Pixel coordinate grounding data:
* * * * * * *

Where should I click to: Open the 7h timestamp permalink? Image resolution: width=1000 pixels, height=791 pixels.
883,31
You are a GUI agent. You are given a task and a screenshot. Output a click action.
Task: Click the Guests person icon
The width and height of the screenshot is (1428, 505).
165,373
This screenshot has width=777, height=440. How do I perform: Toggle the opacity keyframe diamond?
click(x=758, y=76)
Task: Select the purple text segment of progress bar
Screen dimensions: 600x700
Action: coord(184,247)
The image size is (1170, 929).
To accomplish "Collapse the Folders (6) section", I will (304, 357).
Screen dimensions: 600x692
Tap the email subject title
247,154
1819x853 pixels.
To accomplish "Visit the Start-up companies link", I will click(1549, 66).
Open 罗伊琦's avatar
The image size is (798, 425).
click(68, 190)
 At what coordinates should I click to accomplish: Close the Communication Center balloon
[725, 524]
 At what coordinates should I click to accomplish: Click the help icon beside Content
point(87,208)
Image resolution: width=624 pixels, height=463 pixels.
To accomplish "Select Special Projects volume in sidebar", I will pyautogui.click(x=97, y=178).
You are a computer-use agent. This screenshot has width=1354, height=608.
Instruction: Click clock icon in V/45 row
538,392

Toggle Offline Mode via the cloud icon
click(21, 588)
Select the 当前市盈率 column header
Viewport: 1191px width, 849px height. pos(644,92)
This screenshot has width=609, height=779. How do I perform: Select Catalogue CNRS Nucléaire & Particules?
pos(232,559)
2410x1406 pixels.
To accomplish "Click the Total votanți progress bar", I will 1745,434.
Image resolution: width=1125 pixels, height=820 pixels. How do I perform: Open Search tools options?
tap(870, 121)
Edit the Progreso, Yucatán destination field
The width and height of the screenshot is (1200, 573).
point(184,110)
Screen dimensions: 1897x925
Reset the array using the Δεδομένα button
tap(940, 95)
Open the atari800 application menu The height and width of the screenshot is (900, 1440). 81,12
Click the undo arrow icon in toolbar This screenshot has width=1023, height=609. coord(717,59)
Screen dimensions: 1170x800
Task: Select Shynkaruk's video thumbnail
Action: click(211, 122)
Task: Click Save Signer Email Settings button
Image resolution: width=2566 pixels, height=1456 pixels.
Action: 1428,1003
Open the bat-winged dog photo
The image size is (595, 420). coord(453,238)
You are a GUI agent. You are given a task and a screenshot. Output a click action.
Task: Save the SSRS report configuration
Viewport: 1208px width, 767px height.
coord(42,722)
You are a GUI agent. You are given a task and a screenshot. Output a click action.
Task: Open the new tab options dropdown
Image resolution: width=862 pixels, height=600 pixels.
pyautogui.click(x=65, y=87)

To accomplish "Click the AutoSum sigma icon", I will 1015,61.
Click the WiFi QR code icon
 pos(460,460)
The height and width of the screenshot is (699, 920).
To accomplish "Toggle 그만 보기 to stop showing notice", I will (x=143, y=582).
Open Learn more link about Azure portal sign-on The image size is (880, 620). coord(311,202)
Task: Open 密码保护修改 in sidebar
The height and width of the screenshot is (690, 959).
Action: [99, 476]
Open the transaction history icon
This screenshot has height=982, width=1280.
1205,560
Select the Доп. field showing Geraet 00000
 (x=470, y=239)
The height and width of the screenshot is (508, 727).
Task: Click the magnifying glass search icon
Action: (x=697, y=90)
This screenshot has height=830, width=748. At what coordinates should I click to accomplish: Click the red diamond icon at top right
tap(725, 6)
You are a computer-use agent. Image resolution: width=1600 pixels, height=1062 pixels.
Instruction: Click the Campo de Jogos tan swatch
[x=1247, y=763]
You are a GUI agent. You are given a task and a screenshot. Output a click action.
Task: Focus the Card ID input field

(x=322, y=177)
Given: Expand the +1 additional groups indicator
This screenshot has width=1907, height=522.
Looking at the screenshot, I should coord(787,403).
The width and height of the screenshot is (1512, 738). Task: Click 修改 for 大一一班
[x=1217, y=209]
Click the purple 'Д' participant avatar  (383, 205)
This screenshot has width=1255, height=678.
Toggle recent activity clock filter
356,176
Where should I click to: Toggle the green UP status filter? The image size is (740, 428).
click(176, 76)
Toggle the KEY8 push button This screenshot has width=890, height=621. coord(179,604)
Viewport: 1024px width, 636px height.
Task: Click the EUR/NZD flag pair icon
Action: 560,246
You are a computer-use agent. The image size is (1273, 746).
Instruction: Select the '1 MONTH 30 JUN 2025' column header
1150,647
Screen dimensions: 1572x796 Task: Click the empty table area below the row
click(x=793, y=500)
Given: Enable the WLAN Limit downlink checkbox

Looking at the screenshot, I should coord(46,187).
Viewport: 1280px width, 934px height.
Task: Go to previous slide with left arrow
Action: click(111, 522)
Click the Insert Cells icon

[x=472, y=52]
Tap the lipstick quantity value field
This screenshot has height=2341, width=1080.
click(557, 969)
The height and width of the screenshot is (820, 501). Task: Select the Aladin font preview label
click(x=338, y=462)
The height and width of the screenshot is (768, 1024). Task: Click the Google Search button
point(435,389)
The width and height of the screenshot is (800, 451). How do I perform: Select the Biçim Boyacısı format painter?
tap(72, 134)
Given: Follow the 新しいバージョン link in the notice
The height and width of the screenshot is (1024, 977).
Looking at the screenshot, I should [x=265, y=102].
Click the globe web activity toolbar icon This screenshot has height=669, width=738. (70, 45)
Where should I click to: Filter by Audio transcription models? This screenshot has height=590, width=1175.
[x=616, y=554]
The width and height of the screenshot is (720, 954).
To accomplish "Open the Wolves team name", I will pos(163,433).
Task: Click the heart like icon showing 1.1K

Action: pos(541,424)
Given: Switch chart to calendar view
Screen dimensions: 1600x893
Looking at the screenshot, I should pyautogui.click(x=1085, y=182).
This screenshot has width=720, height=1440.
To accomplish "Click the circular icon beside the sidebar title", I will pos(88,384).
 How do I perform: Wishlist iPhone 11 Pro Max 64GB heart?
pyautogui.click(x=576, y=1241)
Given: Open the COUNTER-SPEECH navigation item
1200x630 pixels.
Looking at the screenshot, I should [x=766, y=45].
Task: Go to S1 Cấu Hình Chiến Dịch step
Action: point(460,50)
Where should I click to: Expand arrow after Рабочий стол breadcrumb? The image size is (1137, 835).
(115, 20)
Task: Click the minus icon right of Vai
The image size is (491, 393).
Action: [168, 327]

* * * * * * *

All of the records above should be given again exactly as written.

Where should I click to: Open the 7h timestamp permalink? Image resolution: width=1000 pixels, height=791 pixels.
883,31
You are a GUI agent. You are given a task and a screenshot. Output a click action.
Task: Click the Guests person icon
The width and height of the screenshot is (1428, 505).
165,373
This screenshot has width=777, height=440. How do I perform: Toggle the opacity keyframe diamond?
click(x=758, y=76)
Task: Select the purple text segment of progress bar
Screen dimensions: 600x700
Action: coord(184,247)
The image size is (1170, 929).
To accomplish "Collapse the Folders (6) section", I will (304, 357).
Screen dimensions: 600x692
Tap the email subject title
247,154
1819x853 pixels.
To accomplish "Visit the Start-up companies link", I will click(1549, 66).
Open 罗伊琦's avatar
The image size is (798, 425).
click(68, 190)
 At what coordinates should I click to accomplish: Close the Communication Center balloon
[725, 524]
 At what coordinates should I click to accomplish: Click the help icon beside Content
point(87,208)
Image resolution: width=624 pixels, height=463 pixels.
To accomplish "Select Special Projects volume in sidebar", I will pyautogui.click(x=97, y=178).
You are a computer-use agent. This screenshot has width=1354, height=608.
Instruction: Click clock icon in V/45 row
538,392

Toggle Offline Mode via the cloud icon
click(21, 588)
Select the 当前市盈率 column header
Viewport: 1191px width, 849px height. pos(644,92)
This screenshot has width=609, height=779. How do I perform: Select Catalogue CNRS Nucléaire & Particules?
pos(232,559)
2410x1406 pixels.
To accomplish "Click the Total votanți progress bar", I will 1745,434.
Image resolution: width=1125 pixels, height=820 pixels. How do I perform: Open Search tools options?
tap(870, 121)
Edit the Progreso, Yucatán destination field
The width and height of the screenshot is (1200, 573).
point(184,110)
Screen dimensions: 1897x925
Reset the array using the Δεδομένα button
tap(940, 95)
Open the atari800 application menu The height and width of the screenshot is (900, 1440). 81,12
Click the undo arrow icon in toolbar This screenshot has width=1023, height=609. coord(717,59)
Screen dimensions: 1170x800
Task: Select Shynkaruk's video thumbnail
Action: click(211, 122)
Task: Click Save Signer Email Settings button
Image resolution: width=2566 pixels, height=1456 pixels.
Action: 1428,1003
Open the bat-winged dog photo
The image size is (595, 420). coord(453,238)
You are a GUI agent. You are given a task and a screenshot. Output a click action.
Task: Save the SSRS report configuration
Viewport: 1208px width, 767px height.
coord(42,722)
You are a GUI agent. You are given a task and a screenshot. Output a click action.
Task: Open the new tab options dropdown
Image resolution: width=862 pixels, height=600 pixels.
pyautogui.click(x=65, y=87)

To accomplish "Click the AutoSum sigma icon", I will 1015,61.
Click the WiFi QR code icon
 pos(460,460)
The height and width of the screenshot is (699, 920).
To accomplish "Toggle 그만 보기 to stop showing notice", I will (x=143, y=582).
Open Learn more link about Azure portal sign-on The image size is (880, 620). coord(311,202)
Task: Open 密码保护修改 in sidebar
The height and width of the screenshot is (690, 959).
Action: [99, 476]
Open the transaction history icon
This screenshot has height=982, width=1280.
1205,560
Select the Доп. field showing Geraet 00000
 (x=470, y=239)
The height and width of the screenshot is (508, 727).
Task: Click the magnifying glass search icon
Action: (x=697, y=90)
This screenshot has height=830, width=748. At what coordinates should I click to accomplish: Click the red diamond icon at top right
tap(725, 6)
You are a computer-use agent. Image resolution: width=1600 pixels, height=1062 pixels.
Instruction: Click the Campo de Jogos tan swatch
[x=1247, y=763]
You are a GUI agent. You are given a task and a screenshot. Output a click action.
Task: Focus the Card ID input field

(x=322, y=177)
Given: Expand the +1 additional groups indicator
This screenshot has width=1907, height=522.
Looking at the screenshot, I should coord(787,403).
The width and height of the screenshot is (1512, 738). Task: Click 修改 for 大一一班
[x=1217, y=209]
Click the purple 'Д' participant avatar  (383, 205)
This screenshot has width=1255, height=678.
Toggle recent activity clock filter
356,176
Where should I click to: Toggle the green UP status filter? The image size is (740, 428).
click(176, 76)
Toggle the KEY8 push button This screenshot has width=890, height=621. coord(179,604)
Viewport: 1024px width, 636px height.
Task: Click the EUR/NZD flag pair icon
Action: 560,246
You are a computer-use agent. The image size is (1273, 746).
Instruction: Select the '1 MONTH 30 JUN 2025' column header
1150,647
Screen dimensions: 1572x796 Task: Click the empty table area below the row
click(x=793, y=500)
Given: Enable the WLAN Limit downlink checkbox

Looking at the screenshot, I should coord(46,187).
Viewport: 1280px width, 934px height.
Task: Go to previous slide with left arrow
Action: click(111, 522)
Click the Insert Cells icon

[x=472, y=52]
Tap the lipstick quantity value field
This screenshot has height=2341, width=1080.
click(557, 969)
The height and width of the screenshot is (820, 501). Task: Select the Aladin font preview label
click(x=338, y=462)
The height and width of the screenshot is (768, 1024). Task: Click the Google Search button
point(435,389)
The width and height of the screenshot is (800, 451). How do I perform: Select the Biçim Boyacısı format painter?
tap(72, 134)
Given: Follow the 新しいバージョン link in the notice
The height and width of the screenshot is (1024, 977).
Looking at the screenshot, I should [x=265, y=102].
Click the globe web activity toolbar icon This screenshot has height=669, width=738. (70, 45)
Where should I click to: Filter by Audio transcription models? This screenshot has height=590, width=1175.
[x=616, y=554]
The width and height of the screenshot is (720, 954).
To accomplish "Open the Wolves team name", I will pos(163,433).
Task: Click the heart like icon showing 1.1K

Action: pos(541,424)
Given: Switch chart to calendar view
Screen dimensions: 1600x893
Looking at the screenshot, I should pyautogui.click(x=1085, y=182).
This screenshot has width=720, height=1440.
To accomplish "Click the circular icon beside the sidebar title", I will pos(88,384).
 How do I perform: Wishlist iPhone 11 Pro Max 64GB heart?
pyautogui.click(x=576, y=1241)
Given: Open the COUNTER-SPEECH navigation item
1200x630 pixels.
Looking at the screenshot, I should [x=766, y=45].
Task: Go to S1 Cấu Hình Chiến Dịch step
Action: point(460,50)
Where should I click to: Expand arrow after Рабочий стол breadcrumb? The image size is (1137, 835).
(115, 20)
Task: Click the minus icon right of Vai
The image size is (491, 393).
Action: [168, 327]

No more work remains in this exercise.